Include no pictures. Output exactly the lines from the one that contains "[Rathaus Walluf] (204, 722)" through the final line of the entries.

──────── Excerpted records ────────

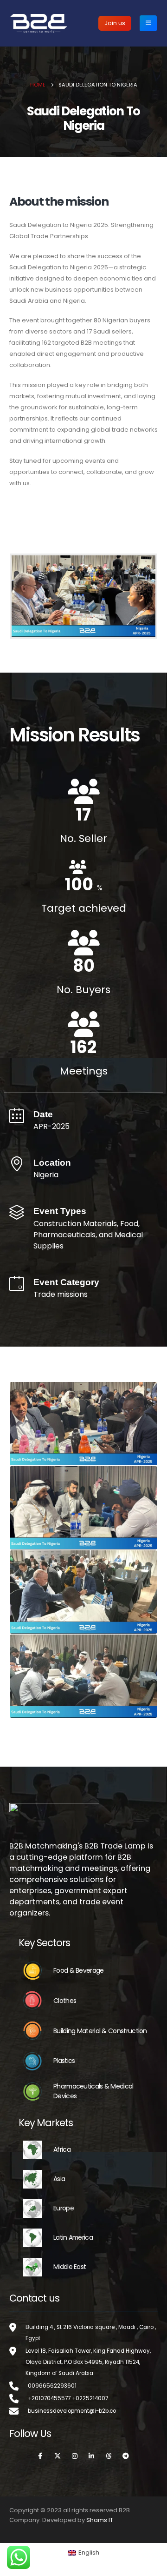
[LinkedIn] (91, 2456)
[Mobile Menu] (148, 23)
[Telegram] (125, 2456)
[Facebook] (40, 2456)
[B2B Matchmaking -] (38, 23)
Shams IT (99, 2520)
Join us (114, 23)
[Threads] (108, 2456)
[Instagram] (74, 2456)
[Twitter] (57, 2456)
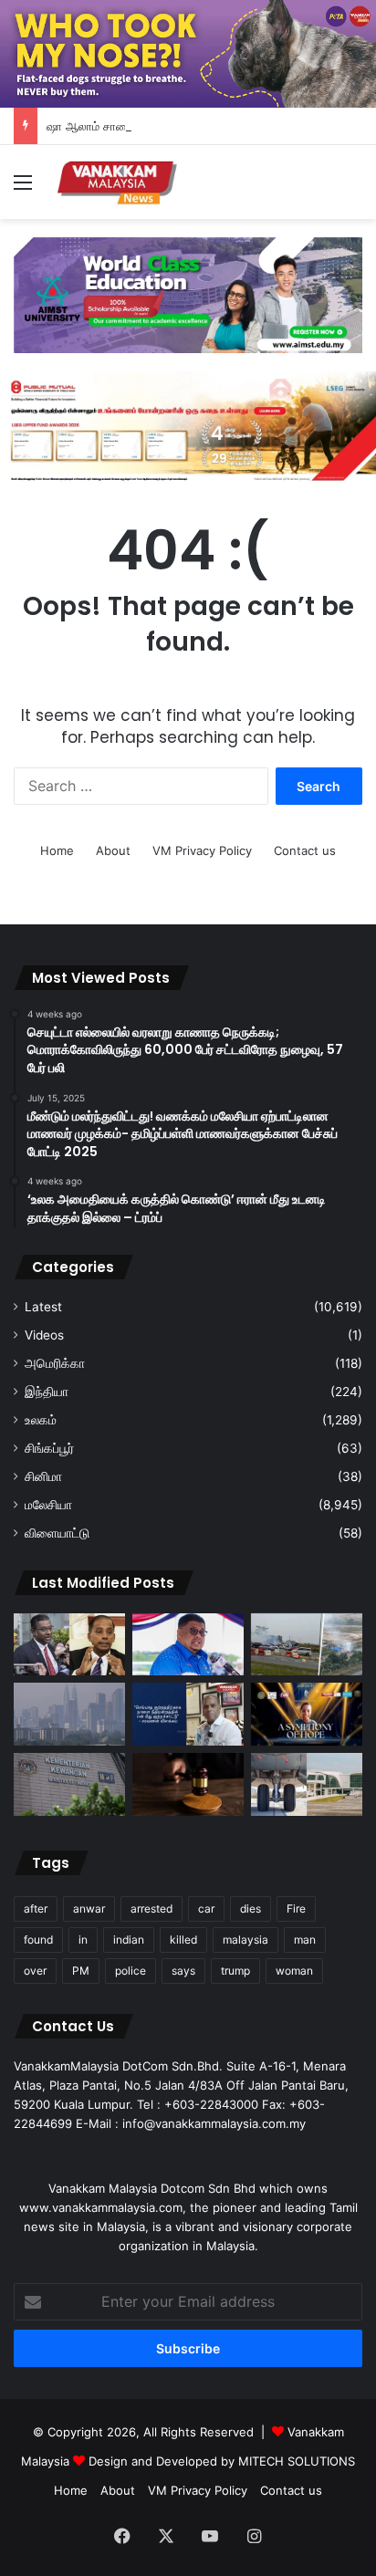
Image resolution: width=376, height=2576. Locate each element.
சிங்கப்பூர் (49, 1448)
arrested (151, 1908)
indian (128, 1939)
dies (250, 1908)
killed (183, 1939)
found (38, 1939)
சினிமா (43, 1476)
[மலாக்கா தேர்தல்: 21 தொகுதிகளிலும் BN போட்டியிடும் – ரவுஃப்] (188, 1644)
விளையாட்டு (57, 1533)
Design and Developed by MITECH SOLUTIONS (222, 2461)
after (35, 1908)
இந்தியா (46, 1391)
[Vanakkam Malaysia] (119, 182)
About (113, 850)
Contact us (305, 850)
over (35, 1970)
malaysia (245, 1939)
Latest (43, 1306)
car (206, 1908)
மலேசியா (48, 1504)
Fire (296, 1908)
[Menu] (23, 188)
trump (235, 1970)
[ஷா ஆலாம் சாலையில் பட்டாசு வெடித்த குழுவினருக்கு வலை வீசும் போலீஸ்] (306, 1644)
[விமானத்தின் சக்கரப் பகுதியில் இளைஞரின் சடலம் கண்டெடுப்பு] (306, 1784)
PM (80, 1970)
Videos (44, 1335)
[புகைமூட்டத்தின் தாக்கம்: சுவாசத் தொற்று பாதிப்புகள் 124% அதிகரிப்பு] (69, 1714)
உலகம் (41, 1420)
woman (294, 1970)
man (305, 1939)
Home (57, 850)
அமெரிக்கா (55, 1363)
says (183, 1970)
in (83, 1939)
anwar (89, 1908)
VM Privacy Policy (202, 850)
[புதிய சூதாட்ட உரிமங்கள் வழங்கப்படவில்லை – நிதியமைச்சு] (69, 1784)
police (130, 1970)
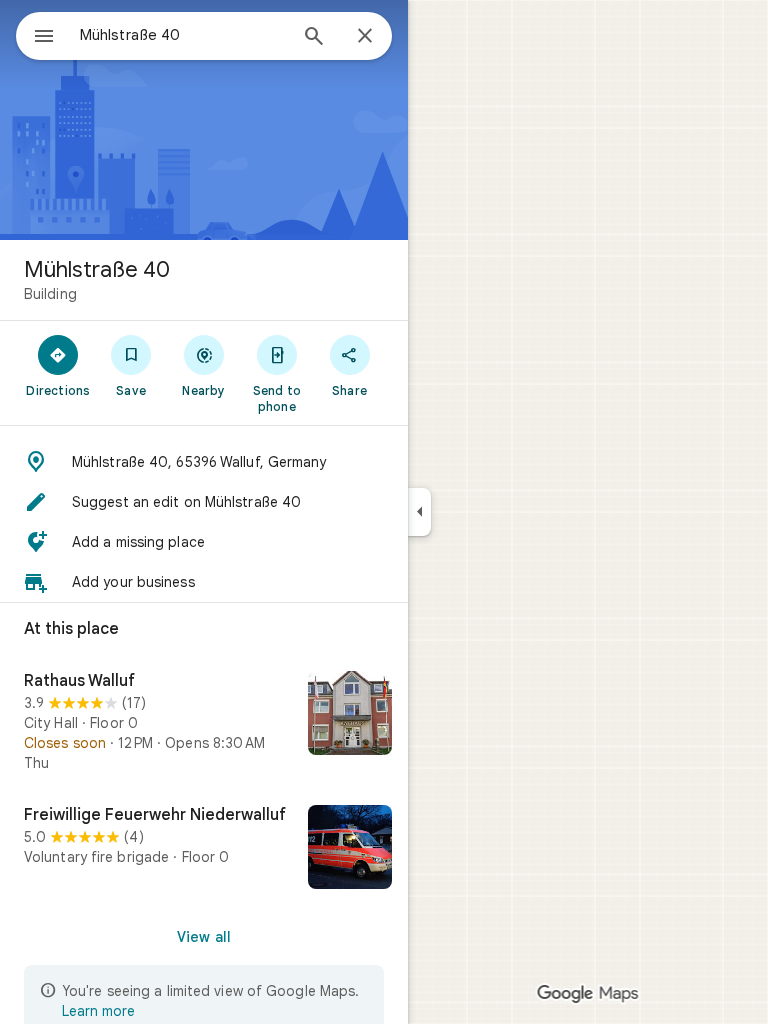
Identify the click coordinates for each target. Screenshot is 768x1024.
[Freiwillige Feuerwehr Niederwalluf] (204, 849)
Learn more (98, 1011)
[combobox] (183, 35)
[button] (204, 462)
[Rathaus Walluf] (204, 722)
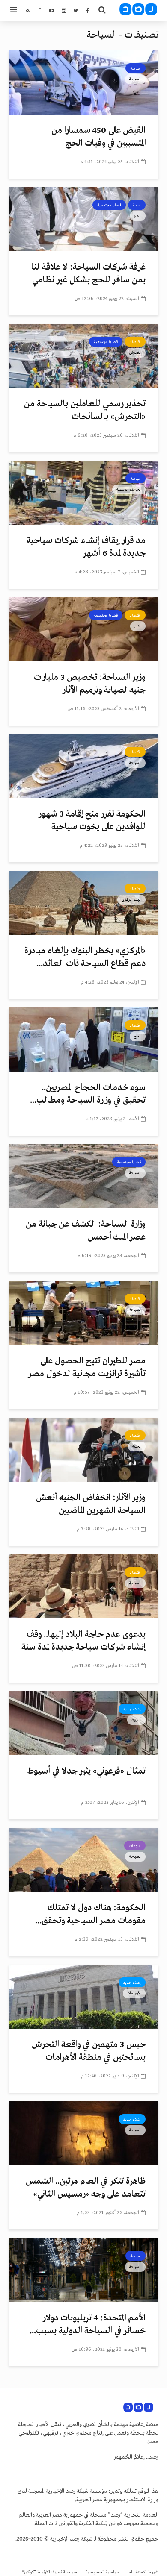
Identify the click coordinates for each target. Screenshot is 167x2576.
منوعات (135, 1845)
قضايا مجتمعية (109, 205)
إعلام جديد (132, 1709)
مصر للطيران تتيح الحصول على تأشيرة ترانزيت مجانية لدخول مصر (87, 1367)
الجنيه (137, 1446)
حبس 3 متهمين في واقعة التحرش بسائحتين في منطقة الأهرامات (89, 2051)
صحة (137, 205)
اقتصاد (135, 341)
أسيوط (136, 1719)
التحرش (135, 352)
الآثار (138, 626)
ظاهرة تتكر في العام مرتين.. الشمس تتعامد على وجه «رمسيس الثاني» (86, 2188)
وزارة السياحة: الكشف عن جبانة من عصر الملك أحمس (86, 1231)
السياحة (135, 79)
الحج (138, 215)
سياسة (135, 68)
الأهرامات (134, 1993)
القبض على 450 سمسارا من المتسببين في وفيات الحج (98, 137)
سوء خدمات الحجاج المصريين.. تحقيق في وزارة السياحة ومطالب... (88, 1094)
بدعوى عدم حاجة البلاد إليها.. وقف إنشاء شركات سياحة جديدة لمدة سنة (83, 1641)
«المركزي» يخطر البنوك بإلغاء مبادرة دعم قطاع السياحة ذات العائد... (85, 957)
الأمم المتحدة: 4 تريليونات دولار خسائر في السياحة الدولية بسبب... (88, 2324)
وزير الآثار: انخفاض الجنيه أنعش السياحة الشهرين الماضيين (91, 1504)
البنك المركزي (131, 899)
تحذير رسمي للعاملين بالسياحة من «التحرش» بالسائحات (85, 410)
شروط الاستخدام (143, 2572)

────────

◆ Solution to this problem ◆
[Rathaus Walluf] (204, 722)
Identify the click coordinates for each target. Screenshot is 167x2576.
منوعات (135, 1845)
قضايا مجتمعية (109, 205)
إعلام جديد (132, 1709)
مصر للطيران تتيح الحصول على تأشيرة ترانزيت مجانية لدخول مصر (87, 1367)
الجنيه (137, 1446)
حبس 3 متهمين في واقعة التحرش بسائحتين في منطقة الأهرامات (89, 2051)
صحة (137, 205)
اقتصاد (135, 341)
أسيوط (136, 1719)
التحرش (135, 352)
الآثار (138, 626)
ظاهرة تتكر في العام مرتين.. الشمس تتعامد على وجه «رمسيس الثاني» (86, 2188)
وزارة السياحة: الكشف عن جبانة من عصر الملك أحمس (86, 1231)
السياحة (135, 79)
الحج (138, 215)
سياسة (135, 68)
الأهرامات (134, 1993)
القبض على 450 سمسارا من المتسببين في وفيات الحج (98, 137)
سوء خدمات الحجاج المصريين.. تحقيق في وزارة السياحة ومطالب... (88, 1094)
بدعوى عدم حاجة البلاد إليها.. وقف إنشاء شركات سياحة جديدة لمدة سنة (83, 1641)
«المركزي» يخطر البنوك بإلغاء مبادرة دعم قطاع السياحة ذات العائد... (85, 957)
الأمم المتحدة: 4 تريليونات دولار خسائر في السياحة الدولية بسبب... (88, 2324)
وزير الآثار: انخفاض الجنيه أنعش السياحة الشهرين الماضيين (91, 1504)
البنك المركزي (131, 899)
تحذير رسمي للعاملين بالسياحة من «التحرش» بالسائحات (85, 410)
شروط الاستخدام (143, 2572)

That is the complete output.